1910年,牛惠生毕业于圣约翰大学获得学士学位后,去美国进哈佛大学医学院。1913年3月在提交一篇《论急性前部脊髓灰质炎》的论文后,被接纳进了鲍尔斯顿医学会。1914年获得哈佛硕士学位后,在马萨诸塞、新贝特福的圣珞加医院当住院医生和外科医生,并在该院流动诊所小儿科工作。1915年8月回上海,在哈佛医校教解剖学。1915年他考察了中国公立医院和教会医院中骨科治疗情况,并决心专门从事骨科整形工作,以便改善国内残疾病人的处境。1916年,牛惠生得洛克菲勒基金会基金去美国,在马萨诸塞总医院和儿童医院任骨科助理,又在波斯顿卡内医院门诊部工作,并在哈佛医学院教细菌学。1917年获得医生执照,在马萨诸塞总医院任骨科住院医生直至1918年5月。以后他去巴尔的摩,短期内在霍普金斯大学医院任骨科助理。1917—1918年间,加入美国医学会、马萨诸塞医学会、美国骨科整形医学会。
1918年,牛惠生回国,在北京协和医学院任整形外科主任直至1920年6月。1919—20年任北京医学会秘书,又在北京圣约翰大学校友会、华北哈佛俱乐部、华北美国各大学俱乐部任职。1920年去上海私人开业一直到1929年,同时担任上海玛格白特医院出诊外科医生并去苏州、杭州的医院当顾问医生。1922—26年任上海红十字医院总办,1928—29年任中国红十字会外科主任。他于1927年被选为美国外科医学院研究员,这是中国人第一次得到这个荣誉。1929年他在上海创办了整形医院,这是当时远东唯一的整形医院,他亲自详尽地设计医院的建设事项,这个医院后来被人们认为是一个模范医疗机构。
二十年代中,牛惠生任整形医院总办和外科主任,把大部分时间和精力都用于经营这个医院。1931年,他的这个医院被用作讲授整形外科的红十字会医院,他为此感到高兴。他又拿出时间兼任圣约翰大学医学院和沪江女子医学院解剖学和法医学教授,并到中央大学医学院讲学。他还为工厂工人办了不少诊疗所,并不时在上海工部局医务处任职,又担任长江和黄浦江水利委员会的医官,沪宁铁路、沪杭甬铁路医学顾问,中华传染病医院总办和全国儿童福利协会医务主任。
牛惠生是一个很能干的行政人员,热心从事于改进中国医院的条件和提高医疗水平。他是1915年创立的全国医学会的发起人之一,并自1915年起即为中国传道医学会(后为中国医师协会)的会员。1932年两会合并为中国医学会后,牛惠生被选为主席.他领导了为在上海建造学会用房的筹款工作。牛惠生身体从不强壮,为准备1934年在南京召开医学会会议积劳成疾,以后再未康复。他不顾自己虚弱的身体,于1935年负起更加繁重的责任,同意担任该会秘书长,直到培养出一个后继的年轻人来接替他。1935年他在广济医院开设残废儿童病区,1936年担任该院董事长,1937年任上海中山医院院长。

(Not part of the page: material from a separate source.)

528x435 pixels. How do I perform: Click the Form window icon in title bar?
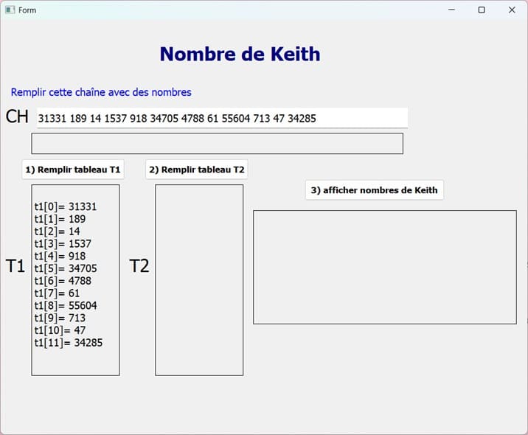pyautogui.click(x=10, y=10)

1937年5月4日他因肾炎死在上海。
牛息生受到他的中国同事和西方同事的共同尊敬,因为他是在中国发展现代医学的主要力量,他还努力倡导对工厂工人和儿童中的病人釆取一种中国医学界过去没有的更加人道和科学的态度,他又是上海市民的一个知名领袖人物。他是圣约翰大学校友活动的领袖人物,一个共济会员和国际扶轮社成员。
牛惠生遗有妻许奕珍(译音)及子牛康明(译音)(1928—),许奕珍是圣约翰大学历史教授许慧诚(译音)的女儿,她是金陵大学、哥伦比亚大学教育学院的学生,与牛惠生在1924年2月24日在上海公理会教堂结婚,这个教堂,是他家多年资助过的。牛康明自他父亲死后,在美国读书,是一名医科社学会病理学家。